* [WORK REQUIRED]: In the listing below, find the line with "You are a computer-use agent. Viewport: 642px" and copy every line from there up to and including the line with "You are a GUI", exactly and without pictures.

* [SOURCE DATA]:
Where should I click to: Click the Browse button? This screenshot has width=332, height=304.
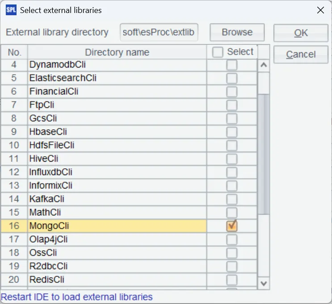pyautogui.click(x=237, y=32)
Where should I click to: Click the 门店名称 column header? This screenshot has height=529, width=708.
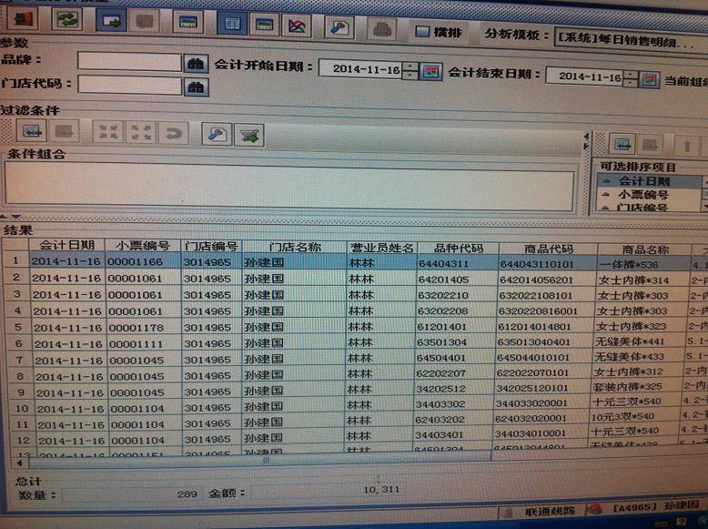(294, 247)
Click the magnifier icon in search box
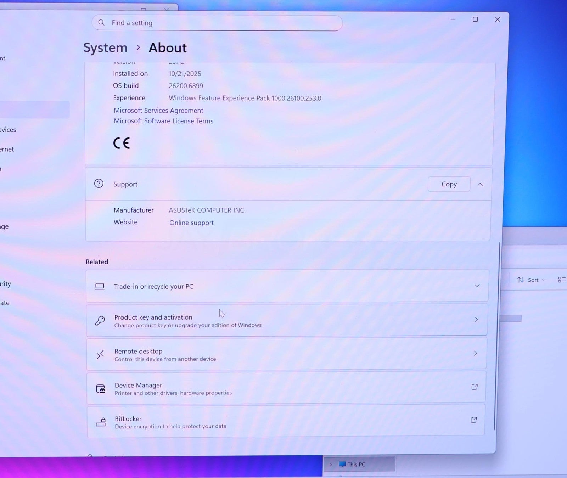567x478 pixels. click(x=101, y=23)
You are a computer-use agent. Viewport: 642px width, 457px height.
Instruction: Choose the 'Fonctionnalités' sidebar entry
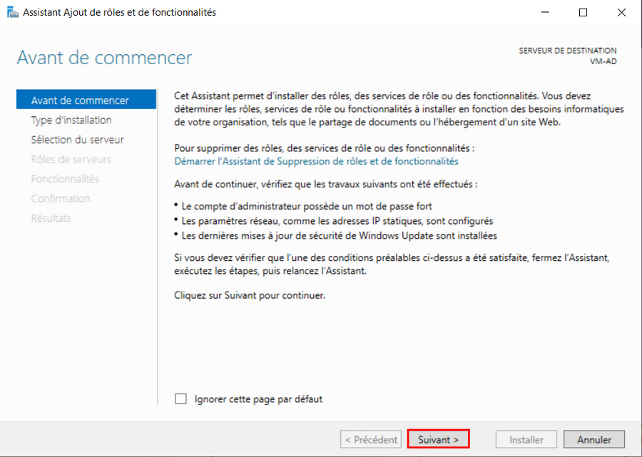pos(65,179)
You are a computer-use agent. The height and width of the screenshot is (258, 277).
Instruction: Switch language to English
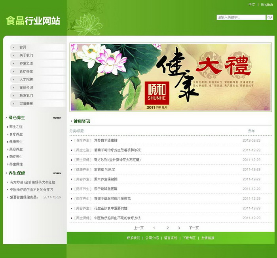pyautogui.click(x=267, y=5)
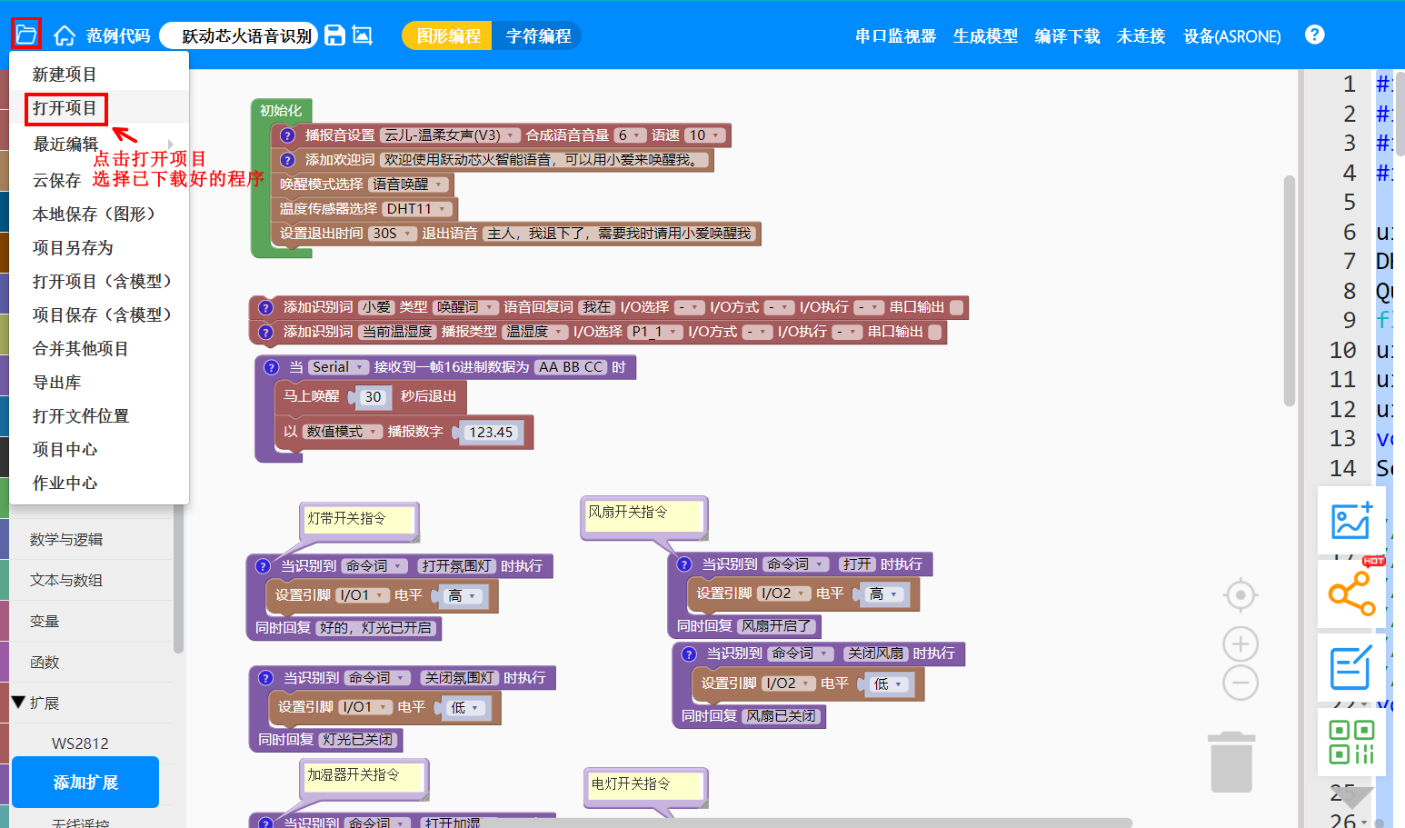Select 打开项目 from the menu
The height and width of the screenshot is (828, 1405).
[x=65, y=108]
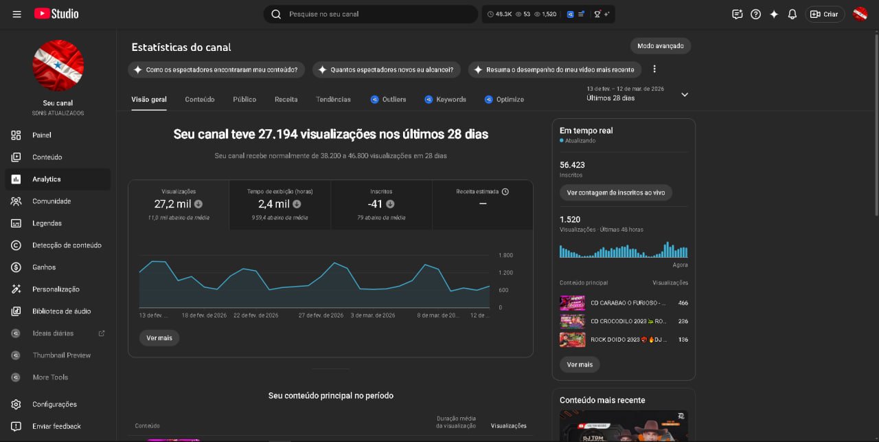Viewport: 879px width, 442px height.
Task: Open Ganhos dollar icon in sidebar
Action: click(16, 267)
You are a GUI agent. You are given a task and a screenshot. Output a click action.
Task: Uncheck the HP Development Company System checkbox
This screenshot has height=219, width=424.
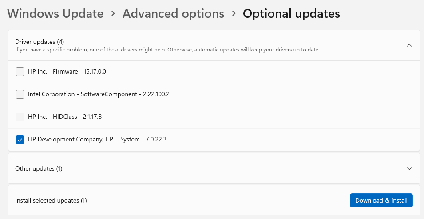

* [OUTPUT OF THE TASK]:
You are a computer-use agent. Viewport: 642px width, 457px height.
Instruction: Choose the 'Fonctionnalités' sidebar entry
pos(65,179)
You are a computer-use agent. The height and width of the screenshot is (258, 277).
Instruction: Switch language to English
pyautogui.click(x=267, y=5)
Select 打开项目 from the menu
The height and width of the screenshot is (828, 1405).
[x=65, y=108]
Viewport: 879px width, 442px height.
Task: Open Ganhos dollar icon in sidebar
Action: click(16, 267)
You are a GUI agent. You are given a task and a screenshot. Output a click action.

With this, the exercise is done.